What is needed: Please transcribe every record below exactly as written.

Input data:
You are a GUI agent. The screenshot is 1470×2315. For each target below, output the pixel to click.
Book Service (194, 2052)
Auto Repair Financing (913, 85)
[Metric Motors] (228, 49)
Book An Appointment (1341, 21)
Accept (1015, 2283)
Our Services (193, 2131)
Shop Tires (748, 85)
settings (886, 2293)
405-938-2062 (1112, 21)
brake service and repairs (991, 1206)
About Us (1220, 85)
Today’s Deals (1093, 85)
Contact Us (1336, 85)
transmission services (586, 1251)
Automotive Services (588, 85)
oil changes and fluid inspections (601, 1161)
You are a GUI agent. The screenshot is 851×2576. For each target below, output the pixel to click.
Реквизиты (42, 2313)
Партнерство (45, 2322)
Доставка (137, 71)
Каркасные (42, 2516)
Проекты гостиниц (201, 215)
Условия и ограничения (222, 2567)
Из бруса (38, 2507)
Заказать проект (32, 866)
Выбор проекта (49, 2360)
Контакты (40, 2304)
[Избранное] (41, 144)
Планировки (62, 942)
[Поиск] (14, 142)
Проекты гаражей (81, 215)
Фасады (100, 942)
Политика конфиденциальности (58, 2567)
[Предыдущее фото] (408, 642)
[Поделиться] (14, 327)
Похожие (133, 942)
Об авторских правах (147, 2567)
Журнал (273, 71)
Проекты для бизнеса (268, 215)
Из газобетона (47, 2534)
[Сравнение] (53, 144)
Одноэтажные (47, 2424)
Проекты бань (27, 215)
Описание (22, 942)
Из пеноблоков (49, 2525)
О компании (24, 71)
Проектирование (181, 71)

Task solution:
You are a GUI agent. The screenshot is 1470×2315. For each target below, output the pixel to click.
Book Service (194, 2052)
Auto Repair Financing (913, 85)
[Metric Motors] (228, 49)
Book An Appointment (1341, 21)
Accept (1015, 2283)
Our Services (193, 2131)
Shop Tires (748, 85)
settings (886, 2293)
405-938-2062 (1112, 21)
brake service and repairs (991, 1206)
About Us (1220, 85)
Today’s Deals (1093, 85)
Contact Us (1336, 85)
transmission services (586, 1251)
Automotive Services (588, 85)
oil changes and fluid inspections (601, 1161)
You are a GUI agent. The screenshot is 851×2576. For each target below, output the pixel to click.
Реквизиты (42, 2313)
Партнерство (45, 2322)
Доставка (137, 71)
Каркасные (42, 2516)
Проекты гостиниц (201, 215)
Условия и ограничения (222, 2567)
Из бруса (38, 2507)
Заказать проект (32, 866)
Выбор проекта (49, 2360)
Контакты (40, 2304)
[Избранное] (41, 144)
Планировки (62, 942)
[Поиск] (14, 142)
Проекты гаражей (81, 215)
Фасады (100, 942)
Политика конфиденциальности (58, 2567)
[Предыдущее фото] (408, 642)
[Поделиться] (14, 327)
Похожие (133, 942)
Об авторских правах (147, 2567)
Журнал (273, 71)
Проекты для бизнеса (268, 215)
Из газобетона (47, 2534)
[Сравнение] (53, 144)
Одноэтажные (47, 2424)
Проекты бань (27, 215)
Описание (22, 942)
Из пеноблоков (49, 2525)
О компании (24, 71)
Проектирование (181, 71)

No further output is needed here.